- [What is being asked] Render the rows below, from the start up to and including the line with "pyautogui.click(x=47, y=12)", as a Markdown table with the columns No. and Text, numbering each row and omitting blank lines.

########################################

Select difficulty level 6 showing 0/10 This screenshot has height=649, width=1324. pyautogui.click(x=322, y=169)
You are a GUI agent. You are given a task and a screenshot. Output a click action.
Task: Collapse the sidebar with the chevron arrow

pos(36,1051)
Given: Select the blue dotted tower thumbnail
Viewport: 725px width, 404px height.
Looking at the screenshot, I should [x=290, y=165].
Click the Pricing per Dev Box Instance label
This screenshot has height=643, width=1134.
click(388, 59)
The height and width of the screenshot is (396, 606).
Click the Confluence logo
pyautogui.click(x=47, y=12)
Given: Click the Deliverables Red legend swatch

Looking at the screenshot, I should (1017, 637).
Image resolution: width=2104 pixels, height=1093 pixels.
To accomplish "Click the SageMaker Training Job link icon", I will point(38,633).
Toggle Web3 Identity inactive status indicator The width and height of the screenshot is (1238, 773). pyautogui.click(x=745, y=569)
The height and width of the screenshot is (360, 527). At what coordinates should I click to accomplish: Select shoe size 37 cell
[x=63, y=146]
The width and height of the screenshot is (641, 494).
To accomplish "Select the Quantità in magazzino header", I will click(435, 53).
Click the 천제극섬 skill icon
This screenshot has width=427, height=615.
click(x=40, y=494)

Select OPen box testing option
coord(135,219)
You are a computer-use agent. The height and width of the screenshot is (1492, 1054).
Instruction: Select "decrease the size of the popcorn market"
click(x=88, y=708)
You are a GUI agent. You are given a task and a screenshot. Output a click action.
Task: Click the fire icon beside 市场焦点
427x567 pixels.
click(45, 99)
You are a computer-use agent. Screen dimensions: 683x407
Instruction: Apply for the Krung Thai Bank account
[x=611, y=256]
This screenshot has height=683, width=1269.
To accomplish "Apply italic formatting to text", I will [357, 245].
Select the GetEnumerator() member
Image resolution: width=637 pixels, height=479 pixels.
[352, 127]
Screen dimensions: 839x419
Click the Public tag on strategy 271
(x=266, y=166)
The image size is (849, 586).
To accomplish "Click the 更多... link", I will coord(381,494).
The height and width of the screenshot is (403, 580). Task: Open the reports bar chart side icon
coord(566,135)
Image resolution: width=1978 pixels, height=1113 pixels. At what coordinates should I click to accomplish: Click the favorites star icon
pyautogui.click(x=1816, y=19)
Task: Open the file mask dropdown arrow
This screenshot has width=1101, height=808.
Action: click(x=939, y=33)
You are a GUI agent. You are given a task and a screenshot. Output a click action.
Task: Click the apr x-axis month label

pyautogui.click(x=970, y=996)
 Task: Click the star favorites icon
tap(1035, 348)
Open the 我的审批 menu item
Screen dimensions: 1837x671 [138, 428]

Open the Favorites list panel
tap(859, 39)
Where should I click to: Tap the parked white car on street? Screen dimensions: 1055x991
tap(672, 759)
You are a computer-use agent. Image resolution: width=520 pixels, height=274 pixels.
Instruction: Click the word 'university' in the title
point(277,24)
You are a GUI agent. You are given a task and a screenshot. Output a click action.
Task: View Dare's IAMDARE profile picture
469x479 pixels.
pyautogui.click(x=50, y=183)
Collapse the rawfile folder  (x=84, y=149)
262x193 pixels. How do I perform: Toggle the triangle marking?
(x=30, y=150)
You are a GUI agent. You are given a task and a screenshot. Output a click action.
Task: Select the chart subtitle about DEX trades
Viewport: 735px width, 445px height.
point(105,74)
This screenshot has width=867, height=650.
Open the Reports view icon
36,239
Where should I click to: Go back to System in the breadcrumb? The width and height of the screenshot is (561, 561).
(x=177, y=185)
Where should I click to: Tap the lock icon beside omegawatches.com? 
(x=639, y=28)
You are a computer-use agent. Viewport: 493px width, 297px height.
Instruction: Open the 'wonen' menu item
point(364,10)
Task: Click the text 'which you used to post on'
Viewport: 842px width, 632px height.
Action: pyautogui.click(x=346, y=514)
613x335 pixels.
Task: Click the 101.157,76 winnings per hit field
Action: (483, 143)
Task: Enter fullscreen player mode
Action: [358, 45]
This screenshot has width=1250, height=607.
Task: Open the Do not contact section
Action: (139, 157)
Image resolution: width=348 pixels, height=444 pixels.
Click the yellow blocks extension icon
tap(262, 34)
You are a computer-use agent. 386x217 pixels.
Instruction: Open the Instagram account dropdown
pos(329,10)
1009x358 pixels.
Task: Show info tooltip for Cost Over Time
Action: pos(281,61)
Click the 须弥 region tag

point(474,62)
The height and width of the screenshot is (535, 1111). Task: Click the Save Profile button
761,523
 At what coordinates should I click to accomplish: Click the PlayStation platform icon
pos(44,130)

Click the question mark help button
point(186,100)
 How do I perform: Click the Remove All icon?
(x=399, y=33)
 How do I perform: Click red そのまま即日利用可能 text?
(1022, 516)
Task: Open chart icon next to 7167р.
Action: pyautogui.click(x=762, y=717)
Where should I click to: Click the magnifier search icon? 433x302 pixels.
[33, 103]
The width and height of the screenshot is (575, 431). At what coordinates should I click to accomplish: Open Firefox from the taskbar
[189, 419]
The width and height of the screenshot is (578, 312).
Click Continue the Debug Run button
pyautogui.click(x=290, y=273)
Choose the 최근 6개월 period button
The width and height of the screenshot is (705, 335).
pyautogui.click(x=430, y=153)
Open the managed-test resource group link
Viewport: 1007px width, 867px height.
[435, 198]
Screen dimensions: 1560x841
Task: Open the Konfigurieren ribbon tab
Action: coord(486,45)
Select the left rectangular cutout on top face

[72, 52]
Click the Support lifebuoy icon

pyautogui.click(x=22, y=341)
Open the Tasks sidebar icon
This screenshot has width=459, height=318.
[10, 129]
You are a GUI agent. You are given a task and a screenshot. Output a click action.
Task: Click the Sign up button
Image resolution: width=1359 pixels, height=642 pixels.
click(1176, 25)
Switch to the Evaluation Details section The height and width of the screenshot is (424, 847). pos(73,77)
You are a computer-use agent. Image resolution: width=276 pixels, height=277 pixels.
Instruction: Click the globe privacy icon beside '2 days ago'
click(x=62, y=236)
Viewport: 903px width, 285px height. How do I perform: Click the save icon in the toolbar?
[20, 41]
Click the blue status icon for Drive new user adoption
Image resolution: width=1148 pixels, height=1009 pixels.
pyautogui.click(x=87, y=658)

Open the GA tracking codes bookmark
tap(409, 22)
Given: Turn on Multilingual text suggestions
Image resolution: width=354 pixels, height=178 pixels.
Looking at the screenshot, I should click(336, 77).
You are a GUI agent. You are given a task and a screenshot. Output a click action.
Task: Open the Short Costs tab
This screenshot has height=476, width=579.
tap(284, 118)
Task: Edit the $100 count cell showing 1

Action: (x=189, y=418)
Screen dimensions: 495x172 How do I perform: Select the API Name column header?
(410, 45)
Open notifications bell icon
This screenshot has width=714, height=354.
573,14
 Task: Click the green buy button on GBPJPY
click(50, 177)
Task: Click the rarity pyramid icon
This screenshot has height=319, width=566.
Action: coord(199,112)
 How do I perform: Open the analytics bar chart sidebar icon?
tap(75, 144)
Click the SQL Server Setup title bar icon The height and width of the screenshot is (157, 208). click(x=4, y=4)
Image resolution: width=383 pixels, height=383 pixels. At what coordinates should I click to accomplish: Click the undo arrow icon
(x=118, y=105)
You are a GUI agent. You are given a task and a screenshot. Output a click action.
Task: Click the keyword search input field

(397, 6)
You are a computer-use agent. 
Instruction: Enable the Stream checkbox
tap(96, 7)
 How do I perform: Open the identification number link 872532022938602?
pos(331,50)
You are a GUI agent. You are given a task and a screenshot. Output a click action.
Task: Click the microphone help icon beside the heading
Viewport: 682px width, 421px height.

########################################

- [Solution to this exercise]
| No. | Text |
|---|---|
| 1 | Select difficulty level 6 showing 0/10 This screenshot has height=649, width=1324. pyautogui.click(x=322, y=169) |
| 2 | You are a GUI agent. You are given a task and a screenshot. Output a click action. |
| 3 | Task: Collapse the sidebar with the chevron arrow |
| 4 | pos(36,1051) |
| 5 | Given: Select the blue dotted tower thumbnail |
| 6 | Viewport: 725px width, 404px height. |
| 7 | Looking at the screenshot, I should [x=290, y=165]. |
| 8 | Click the Pricing per Dev Box Instance label |
| 9 | This screenshot has height=643, width=1134. |
| 10 | click(388, 59) |
| 11 | The height and width of the screenshot is (396, 606). |
| 12 | Click the Confluence logo |
| 13 | pyautogui.click(x=47, y=12) |